*** Begin section ***
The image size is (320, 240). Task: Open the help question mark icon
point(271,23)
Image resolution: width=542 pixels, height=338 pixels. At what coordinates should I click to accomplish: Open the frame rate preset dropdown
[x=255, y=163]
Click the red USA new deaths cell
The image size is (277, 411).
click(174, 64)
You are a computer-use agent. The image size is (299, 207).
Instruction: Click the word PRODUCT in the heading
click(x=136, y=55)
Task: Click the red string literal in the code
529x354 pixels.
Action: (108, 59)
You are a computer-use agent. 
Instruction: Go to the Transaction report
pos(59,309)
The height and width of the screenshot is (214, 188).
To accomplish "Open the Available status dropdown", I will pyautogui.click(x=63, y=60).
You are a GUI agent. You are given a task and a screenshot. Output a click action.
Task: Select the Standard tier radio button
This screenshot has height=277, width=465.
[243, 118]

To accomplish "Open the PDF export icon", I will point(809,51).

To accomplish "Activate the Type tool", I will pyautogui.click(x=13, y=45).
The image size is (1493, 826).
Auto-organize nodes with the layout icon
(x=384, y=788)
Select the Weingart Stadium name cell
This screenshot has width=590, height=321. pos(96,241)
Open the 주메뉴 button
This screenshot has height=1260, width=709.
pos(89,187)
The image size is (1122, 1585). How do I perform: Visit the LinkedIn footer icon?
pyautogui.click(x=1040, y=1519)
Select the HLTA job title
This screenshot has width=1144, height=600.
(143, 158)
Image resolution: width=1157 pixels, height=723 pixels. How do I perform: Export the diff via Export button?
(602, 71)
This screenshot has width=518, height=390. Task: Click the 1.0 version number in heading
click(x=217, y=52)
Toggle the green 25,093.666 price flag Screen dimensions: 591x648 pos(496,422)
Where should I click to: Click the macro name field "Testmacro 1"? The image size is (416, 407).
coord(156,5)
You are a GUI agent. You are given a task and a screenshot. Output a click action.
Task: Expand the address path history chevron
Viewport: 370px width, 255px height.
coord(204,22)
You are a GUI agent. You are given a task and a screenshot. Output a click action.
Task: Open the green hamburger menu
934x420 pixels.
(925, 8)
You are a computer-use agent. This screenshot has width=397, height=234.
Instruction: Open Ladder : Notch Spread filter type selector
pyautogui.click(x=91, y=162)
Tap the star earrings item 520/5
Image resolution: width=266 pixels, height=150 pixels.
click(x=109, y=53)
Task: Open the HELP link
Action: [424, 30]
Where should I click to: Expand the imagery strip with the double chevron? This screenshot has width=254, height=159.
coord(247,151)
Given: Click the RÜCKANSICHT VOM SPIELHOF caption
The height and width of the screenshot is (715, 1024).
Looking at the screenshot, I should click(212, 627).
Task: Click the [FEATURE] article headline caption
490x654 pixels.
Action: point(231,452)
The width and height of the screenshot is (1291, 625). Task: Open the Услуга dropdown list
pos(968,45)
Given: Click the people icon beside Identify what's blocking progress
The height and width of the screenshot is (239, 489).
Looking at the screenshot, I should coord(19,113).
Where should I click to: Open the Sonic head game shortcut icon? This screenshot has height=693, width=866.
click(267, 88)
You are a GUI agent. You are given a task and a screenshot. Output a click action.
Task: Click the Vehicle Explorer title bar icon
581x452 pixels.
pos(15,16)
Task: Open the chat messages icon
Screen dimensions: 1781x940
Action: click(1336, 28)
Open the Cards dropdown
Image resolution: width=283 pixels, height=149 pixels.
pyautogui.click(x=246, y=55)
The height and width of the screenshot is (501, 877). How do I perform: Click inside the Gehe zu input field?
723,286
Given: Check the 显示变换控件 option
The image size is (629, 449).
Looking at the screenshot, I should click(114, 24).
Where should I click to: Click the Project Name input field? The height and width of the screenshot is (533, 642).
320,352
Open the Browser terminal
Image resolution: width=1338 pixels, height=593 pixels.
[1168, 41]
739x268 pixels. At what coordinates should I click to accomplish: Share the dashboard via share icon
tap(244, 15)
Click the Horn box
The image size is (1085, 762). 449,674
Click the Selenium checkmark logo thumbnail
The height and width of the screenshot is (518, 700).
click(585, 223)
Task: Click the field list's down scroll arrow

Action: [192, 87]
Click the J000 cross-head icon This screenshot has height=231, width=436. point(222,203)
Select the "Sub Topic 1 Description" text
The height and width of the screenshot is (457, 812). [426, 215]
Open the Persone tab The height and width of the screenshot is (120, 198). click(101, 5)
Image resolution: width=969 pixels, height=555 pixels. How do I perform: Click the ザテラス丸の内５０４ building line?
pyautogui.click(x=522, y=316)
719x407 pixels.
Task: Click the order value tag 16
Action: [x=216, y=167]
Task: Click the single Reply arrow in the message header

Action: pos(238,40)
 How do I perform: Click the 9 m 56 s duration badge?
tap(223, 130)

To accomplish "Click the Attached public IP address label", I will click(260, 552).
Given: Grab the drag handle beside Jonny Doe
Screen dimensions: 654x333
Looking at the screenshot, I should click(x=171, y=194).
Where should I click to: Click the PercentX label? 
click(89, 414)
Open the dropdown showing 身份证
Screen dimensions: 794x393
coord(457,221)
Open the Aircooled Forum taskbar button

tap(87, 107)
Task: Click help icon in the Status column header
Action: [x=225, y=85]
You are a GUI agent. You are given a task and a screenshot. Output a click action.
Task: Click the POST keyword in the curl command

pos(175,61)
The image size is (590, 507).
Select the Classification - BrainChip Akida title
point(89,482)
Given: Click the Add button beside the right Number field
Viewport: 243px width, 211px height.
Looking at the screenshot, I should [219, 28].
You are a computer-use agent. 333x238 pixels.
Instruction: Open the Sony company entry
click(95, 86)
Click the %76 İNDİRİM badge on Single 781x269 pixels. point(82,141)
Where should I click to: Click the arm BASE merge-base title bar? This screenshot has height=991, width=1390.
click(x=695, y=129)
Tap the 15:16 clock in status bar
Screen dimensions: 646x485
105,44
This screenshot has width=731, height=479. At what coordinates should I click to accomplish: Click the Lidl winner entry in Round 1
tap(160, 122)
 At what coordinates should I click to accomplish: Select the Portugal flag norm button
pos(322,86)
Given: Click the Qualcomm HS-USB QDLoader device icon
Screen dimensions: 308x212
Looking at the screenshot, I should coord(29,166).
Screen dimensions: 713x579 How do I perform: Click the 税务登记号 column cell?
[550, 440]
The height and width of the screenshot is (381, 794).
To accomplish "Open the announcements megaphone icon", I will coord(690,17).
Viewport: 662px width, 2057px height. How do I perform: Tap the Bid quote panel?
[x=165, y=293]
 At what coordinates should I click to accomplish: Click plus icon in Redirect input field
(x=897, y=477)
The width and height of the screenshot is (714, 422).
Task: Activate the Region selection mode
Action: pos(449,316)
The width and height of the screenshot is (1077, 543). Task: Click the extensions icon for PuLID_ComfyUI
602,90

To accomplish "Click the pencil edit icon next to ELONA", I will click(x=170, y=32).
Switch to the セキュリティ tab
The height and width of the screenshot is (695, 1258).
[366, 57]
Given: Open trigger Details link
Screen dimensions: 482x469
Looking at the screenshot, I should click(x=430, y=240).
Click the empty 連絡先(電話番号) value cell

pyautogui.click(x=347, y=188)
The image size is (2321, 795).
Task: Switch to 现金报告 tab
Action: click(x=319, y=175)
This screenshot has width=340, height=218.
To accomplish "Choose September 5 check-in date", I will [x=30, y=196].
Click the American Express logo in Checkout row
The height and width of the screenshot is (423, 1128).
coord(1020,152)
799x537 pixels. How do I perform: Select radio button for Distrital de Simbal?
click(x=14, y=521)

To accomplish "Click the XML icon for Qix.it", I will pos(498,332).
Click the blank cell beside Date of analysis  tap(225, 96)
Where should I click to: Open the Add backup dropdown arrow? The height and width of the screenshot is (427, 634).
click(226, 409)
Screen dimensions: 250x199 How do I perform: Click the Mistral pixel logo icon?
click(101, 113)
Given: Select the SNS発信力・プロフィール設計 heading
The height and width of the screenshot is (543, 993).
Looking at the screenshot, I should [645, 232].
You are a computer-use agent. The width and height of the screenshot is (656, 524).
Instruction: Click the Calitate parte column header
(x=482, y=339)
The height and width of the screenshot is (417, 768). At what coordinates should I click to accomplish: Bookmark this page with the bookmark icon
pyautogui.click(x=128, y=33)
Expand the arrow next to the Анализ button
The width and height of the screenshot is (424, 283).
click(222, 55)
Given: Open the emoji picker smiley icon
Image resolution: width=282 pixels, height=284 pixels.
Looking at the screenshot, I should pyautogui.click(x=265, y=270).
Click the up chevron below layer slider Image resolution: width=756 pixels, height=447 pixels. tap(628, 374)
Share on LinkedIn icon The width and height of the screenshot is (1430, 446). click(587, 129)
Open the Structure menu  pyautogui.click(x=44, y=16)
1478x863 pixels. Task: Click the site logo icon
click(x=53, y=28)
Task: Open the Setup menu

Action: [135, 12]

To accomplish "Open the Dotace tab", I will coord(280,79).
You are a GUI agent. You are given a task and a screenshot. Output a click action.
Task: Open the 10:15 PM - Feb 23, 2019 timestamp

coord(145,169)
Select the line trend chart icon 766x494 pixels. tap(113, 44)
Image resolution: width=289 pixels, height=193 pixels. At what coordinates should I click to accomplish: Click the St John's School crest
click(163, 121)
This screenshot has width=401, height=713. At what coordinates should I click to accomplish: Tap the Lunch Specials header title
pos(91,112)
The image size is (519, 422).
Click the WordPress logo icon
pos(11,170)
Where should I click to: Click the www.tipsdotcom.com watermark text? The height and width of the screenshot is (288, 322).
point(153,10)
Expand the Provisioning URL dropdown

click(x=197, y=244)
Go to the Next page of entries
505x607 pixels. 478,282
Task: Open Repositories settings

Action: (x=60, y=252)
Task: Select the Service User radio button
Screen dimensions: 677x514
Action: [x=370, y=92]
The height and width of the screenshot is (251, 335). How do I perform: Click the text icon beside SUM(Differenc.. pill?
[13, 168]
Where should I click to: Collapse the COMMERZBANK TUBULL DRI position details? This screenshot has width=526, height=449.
*** End section ***
WHAT YOU NEED TO DO. From the listing above, collect each line in which the string "caption" appears.

EXERCISE OUTPUT.
Given: Click the RÜCKANSICHT VOM SPIELHOF caption
Task: Click the [FEATURE] article headline caption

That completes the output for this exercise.